[OBJECTIVE]
Begin at the line that has "Screen dimensions: 1568x624" and go through the end of the items, and repeat those lines with their requests, shifting every coordinate in the answers by adding 24 to it. Leave the pictures out of your answer.

[DATA SUPPLIED]

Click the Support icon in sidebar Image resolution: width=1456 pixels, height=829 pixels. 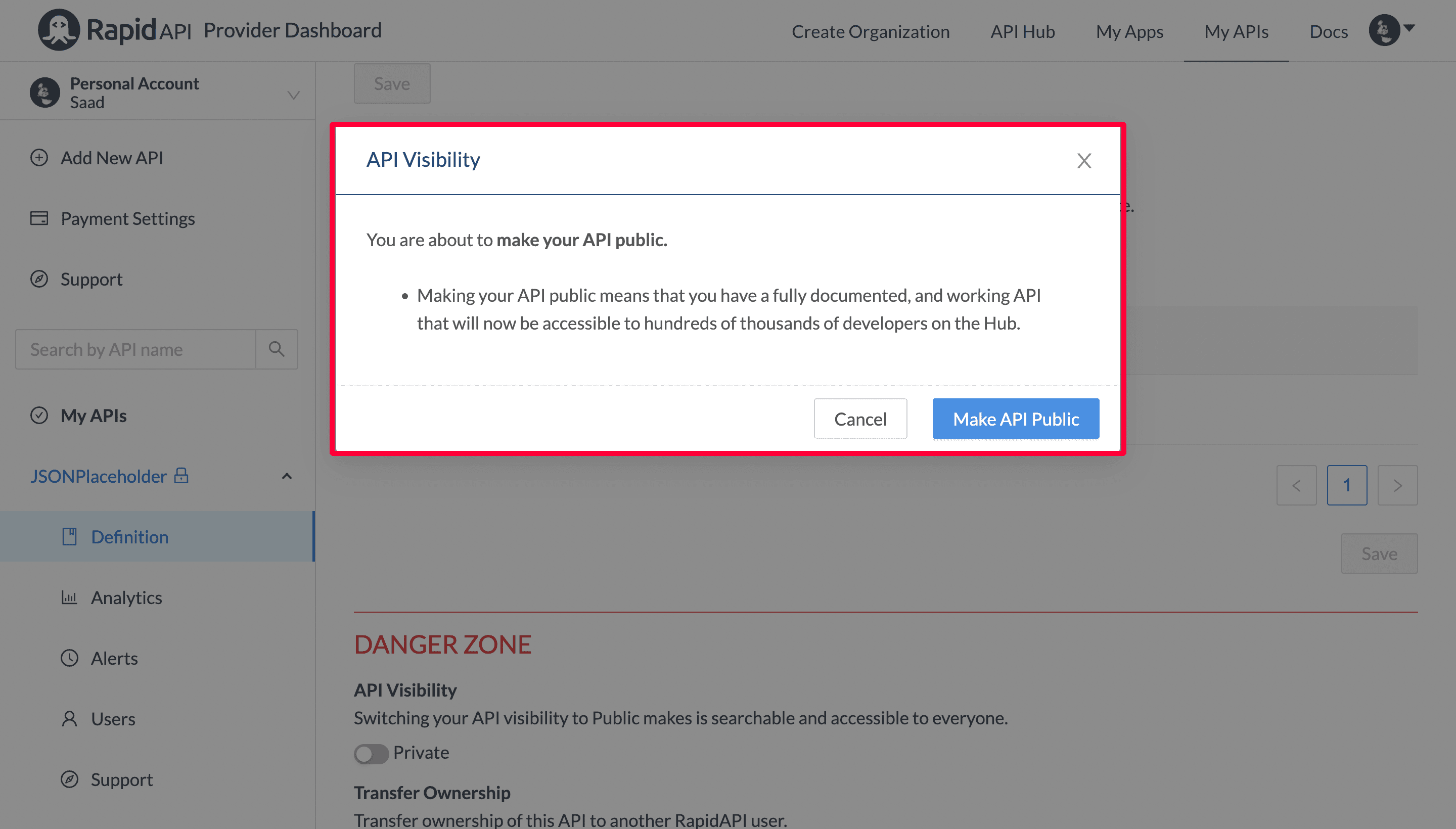pyautogui.click(x=38, y=279)
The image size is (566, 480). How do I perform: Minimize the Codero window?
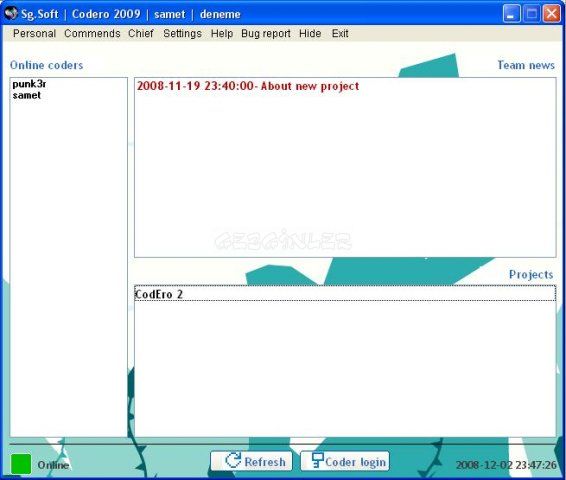coord(511,14)
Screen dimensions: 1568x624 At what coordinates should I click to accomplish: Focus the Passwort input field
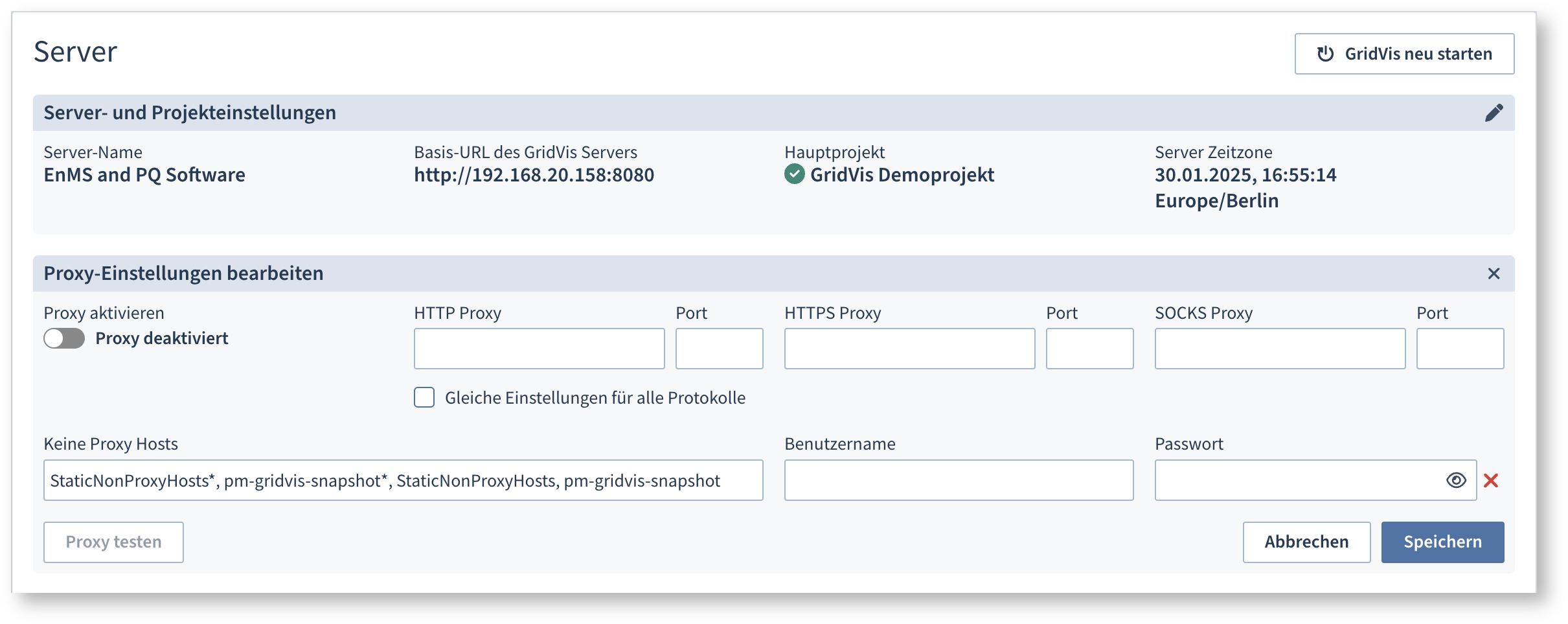coord(1295,480)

[RESPONSE TO THIS TASK]
Screen dimensions: 1568x624 At what coordinates should I click to accomplish: Focus the Passwort input field
coord(1319,504)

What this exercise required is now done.